**What to work on**. Your reply must be the number of lines in the entries that hold the word "will", and nothing else.

**Data extracts**.

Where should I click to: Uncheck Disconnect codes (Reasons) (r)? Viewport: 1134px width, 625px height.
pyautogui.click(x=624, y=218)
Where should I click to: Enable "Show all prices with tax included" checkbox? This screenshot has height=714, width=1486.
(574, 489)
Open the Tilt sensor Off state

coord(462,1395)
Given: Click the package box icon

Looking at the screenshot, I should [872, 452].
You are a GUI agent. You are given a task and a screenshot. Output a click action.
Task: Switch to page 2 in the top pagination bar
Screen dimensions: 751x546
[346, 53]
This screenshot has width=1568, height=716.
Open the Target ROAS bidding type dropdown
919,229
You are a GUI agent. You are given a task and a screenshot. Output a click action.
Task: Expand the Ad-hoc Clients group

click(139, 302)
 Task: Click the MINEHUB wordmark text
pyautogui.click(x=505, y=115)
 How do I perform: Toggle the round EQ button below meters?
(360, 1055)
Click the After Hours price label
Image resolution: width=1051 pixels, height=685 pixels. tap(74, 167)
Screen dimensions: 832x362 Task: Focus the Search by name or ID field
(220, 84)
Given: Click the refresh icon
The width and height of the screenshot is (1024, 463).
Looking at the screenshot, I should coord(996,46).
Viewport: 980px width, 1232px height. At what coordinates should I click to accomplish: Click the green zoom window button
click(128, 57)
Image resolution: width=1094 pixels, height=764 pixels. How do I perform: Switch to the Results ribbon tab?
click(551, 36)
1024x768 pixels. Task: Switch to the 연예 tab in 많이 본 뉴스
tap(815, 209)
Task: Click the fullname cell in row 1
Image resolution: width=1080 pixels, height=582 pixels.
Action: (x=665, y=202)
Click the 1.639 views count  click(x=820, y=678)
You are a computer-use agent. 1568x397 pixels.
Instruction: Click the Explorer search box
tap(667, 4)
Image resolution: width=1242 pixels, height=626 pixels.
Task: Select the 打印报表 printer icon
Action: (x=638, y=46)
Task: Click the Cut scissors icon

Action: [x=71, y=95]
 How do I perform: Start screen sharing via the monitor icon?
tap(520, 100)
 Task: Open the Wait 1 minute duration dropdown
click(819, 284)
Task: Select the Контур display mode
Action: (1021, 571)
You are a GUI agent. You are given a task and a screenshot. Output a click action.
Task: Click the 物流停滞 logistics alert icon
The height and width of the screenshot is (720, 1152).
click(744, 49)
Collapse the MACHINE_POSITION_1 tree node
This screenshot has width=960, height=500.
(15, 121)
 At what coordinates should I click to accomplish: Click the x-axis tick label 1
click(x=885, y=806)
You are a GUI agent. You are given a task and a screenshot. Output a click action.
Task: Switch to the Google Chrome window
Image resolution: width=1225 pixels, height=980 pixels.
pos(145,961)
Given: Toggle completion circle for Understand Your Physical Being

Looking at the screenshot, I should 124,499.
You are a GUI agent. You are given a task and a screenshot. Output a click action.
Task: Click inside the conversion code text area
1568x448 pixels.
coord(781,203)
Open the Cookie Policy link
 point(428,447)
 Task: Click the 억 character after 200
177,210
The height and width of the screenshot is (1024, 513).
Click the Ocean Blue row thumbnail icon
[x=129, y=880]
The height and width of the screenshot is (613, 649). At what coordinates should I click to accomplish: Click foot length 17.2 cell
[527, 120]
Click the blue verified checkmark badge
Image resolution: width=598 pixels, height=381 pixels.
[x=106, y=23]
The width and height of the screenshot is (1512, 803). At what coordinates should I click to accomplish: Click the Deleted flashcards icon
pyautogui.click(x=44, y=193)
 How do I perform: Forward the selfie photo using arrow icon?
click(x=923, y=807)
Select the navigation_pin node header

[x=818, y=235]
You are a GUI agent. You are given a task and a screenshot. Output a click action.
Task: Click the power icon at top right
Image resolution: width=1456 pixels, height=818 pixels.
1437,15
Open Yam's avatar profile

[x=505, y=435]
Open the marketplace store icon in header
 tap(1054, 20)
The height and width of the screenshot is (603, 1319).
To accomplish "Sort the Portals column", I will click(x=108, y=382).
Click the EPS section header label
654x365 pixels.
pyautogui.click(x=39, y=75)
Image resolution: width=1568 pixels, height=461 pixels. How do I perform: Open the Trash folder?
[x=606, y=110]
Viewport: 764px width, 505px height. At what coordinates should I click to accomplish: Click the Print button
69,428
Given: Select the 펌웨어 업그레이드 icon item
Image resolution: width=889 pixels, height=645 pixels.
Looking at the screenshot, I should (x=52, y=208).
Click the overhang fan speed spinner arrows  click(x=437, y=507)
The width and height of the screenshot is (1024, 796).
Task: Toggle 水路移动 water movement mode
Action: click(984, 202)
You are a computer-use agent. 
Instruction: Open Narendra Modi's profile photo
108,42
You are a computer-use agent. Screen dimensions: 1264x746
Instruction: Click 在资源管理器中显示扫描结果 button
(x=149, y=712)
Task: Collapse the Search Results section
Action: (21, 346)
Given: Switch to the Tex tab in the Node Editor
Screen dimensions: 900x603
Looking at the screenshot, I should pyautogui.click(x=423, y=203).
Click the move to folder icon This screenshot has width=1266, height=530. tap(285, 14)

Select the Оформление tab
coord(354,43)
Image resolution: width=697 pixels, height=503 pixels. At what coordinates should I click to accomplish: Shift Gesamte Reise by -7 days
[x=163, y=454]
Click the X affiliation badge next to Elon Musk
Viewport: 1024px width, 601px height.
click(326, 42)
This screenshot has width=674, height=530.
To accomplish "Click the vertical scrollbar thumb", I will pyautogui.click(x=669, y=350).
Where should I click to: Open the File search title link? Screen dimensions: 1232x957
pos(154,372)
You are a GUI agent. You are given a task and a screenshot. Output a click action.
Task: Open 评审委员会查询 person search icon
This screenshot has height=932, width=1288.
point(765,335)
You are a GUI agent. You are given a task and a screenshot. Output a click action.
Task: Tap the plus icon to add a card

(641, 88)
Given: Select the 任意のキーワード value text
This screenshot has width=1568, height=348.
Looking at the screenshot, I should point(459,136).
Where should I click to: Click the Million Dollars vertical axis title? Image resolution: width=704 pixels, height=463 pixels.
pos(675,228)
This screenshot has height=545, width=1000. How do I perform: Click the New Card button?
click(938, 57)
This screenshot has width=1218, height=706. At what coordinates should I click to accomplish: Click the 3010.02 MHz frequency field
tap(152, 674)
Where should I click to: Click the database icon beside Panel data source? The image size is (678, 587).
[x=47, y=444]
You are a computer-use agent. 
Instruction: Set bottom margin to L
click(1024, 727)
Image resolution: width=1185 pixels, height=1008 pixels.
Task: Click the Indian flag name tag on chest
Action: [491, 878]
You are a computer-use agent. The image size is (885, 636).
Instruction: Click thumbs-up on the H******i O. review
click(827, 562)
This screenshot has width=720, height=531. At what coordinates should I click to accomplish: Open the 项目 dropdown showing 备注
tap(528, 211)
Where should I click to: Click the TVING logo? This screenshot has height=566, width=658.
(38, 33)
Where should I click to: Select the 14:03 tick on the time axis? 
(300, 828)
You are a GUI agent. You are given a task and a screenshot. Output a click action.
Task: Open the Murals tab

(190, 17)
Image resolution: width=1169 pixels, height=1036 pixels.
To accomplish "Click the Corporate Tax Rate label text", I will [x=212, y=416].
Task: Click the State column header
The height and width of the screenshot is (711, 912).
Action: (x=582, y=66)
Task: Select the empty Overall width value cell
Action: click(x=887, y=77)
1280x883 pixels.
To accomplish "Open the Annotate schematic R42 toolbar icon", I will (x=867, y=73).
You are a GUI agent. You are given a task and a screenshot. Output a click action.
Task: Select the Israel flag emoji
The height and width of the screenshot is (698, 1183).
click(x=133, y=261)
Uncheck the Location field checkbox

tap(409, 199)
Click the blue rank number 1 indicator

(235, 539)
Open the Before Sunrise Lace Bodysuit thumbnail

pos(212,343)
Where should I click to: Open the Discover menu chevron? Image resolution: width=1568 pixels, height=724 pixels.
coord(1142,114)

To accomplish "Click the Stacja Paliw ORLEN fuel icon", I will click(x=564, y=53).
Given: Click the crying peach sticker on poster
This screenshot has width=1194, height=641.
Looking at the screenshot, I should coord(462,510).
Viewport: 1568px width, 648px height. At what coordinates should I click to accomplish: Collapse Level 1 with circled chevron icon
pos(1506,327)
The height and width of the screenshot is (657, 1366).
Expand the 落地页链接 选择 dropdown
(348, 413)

**Task response**. 5